Why Create? Recently I was challenged to think about what motivates me when I go out and shoot. What drives me? I've been hitting these walls lately, and it's been tough, trying to figure what's going on. So many questions and so few answers. I've been mulling over all of it since last week, when +Ron Clifford and I had a chance to talk. Today was something of an epiphanous day. I tend to pick up little snippets of information, ideas etc, from a lot of different places, and sometimes they all coalesce into something concrete. Various things I've read lately along with my conversation with Ron all pointed to getting to the heart of things. The truth of what drives me. Being totally honest. What is it about creating that I love? For me it's the process, it's not the subject, it's the whole deal, the hunt for a shot, all of the thought processes involved, seeing the intention, then editing and finishing the image. The entire process is zen for me. But that still leaves the "why". I tend to do a lot of free form thinking, especially when I'm walking. I have lots of opportunities, since I walk nearly every day. Today the free form thinking and all those snippets coalesced into a sort of personal revelation. It's funny, when they happen, they're earth shattering (and in this case, painful) , but in hindsight, they're so damned obvious, you wonder how the hell you didn't see them before.
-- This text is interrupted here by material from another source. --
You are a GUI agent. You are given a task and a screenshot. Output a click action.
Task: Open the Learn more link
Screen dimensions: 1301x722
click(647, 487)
So forgive me if what I'm about to say is blatantly obvious to all of you lol. I create to explore relationships. But at the heart of it, I am exploring myself. Poking the tender bits to gauge the reaction and seeing if they can be mended. Attempting to prove to myself that I have worth. Realizing it left me a bit dumbstruck. Having some time to think about it more, thinking back on my past images, and it's so stupidly obvious. But more than that, the most exciting part, is that now I have a much clearer view of what I'm doing and how I shouldwill move forward. I feel energized now, even thought it's subzero January.
Ok... so that was the distilled version. I’m going to expand on it a little bit now, without spilling the entire can of worms (or is it beans, I don’t know.... mixed metaphors lol).
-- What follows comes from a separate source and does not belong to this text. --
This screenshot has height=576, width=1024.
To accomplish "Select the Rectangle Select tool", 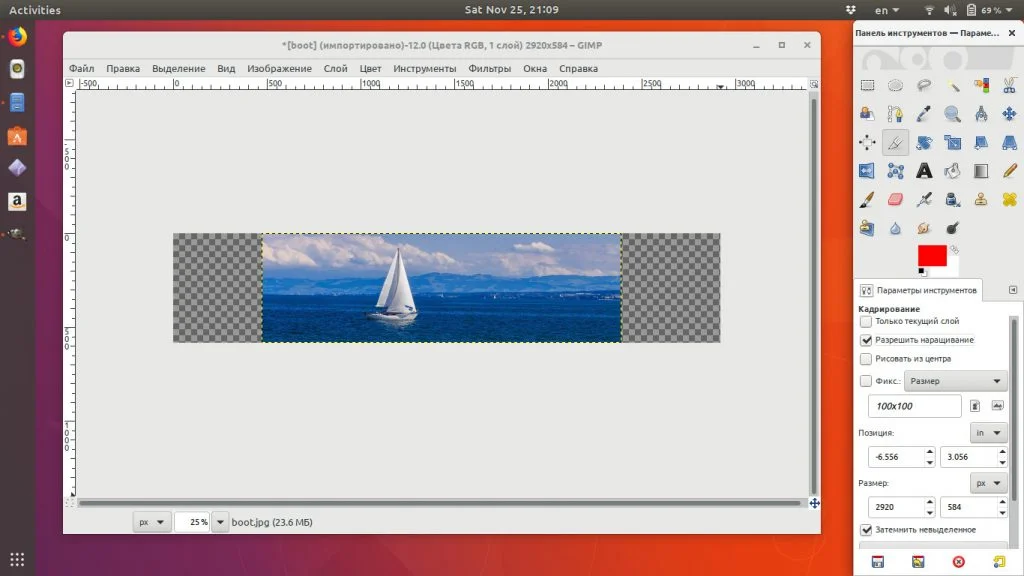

This question of why goes to our core beliefs, and everything we think and do and feel stems from it, whether we are aware of what they are or not. (The question of can we change those beliefs is another discussion, and I’d love to know the answer, because my core beliefs are not positive ones.) At the heart of my core beliefs is the rejection by my mother that goes back as far as I can remember. That rejection had a lifelong impact on my sense of myself, and my sense of my own worth, and by extension what I perceive to be my worth to everyone I meet. It made me very sensitive and attuned to the undercurrents of interactions between others. I create to explore those interactions. I’m compelled to capture what I see because I’m exploring myself.
"In this love you are like a knife, with which I explore myself"
Franz Kafka
I by turns need validation from others and don't care what people think. I don't necessarily need praise, but it takes very little to shake my belief in myself. (Not caring what people think is my defense mechanism, I think... a sort of passive aggressive oppositional defiance) Criticisms are internalized, examined, worried over, gnawed at, and put away, added to a lifetime of perceived verbal slights and attacks. It's almost as though I'm validating my mother's knowledge that I am, on some level, repulsive. She was right, she was right, she is right.
Fear of rejection is something that we all deal with on some level. It’s probably one of the most common fears people have for not starting a new venture. Fear of rejection for me goes beyond that to hitting the core of my belief system. I am only now at the beginnings of being able to push back on that. There are days when I fully believe in my ability to push through, and then days when it’s an impenetrable wall I feel I’ll never scale.
“Ultimately photography is about who you are. It's the truth in relation to yourself. And seeking truth becomes a habit.”
Leonard Freed
So my “why” is this. I create to explore relationships, yes, but that’s a broad statement. By exploring relationships, I explore myself, to understand myself and to heal myself. Photography is the vehicle for that exploration and that discovery.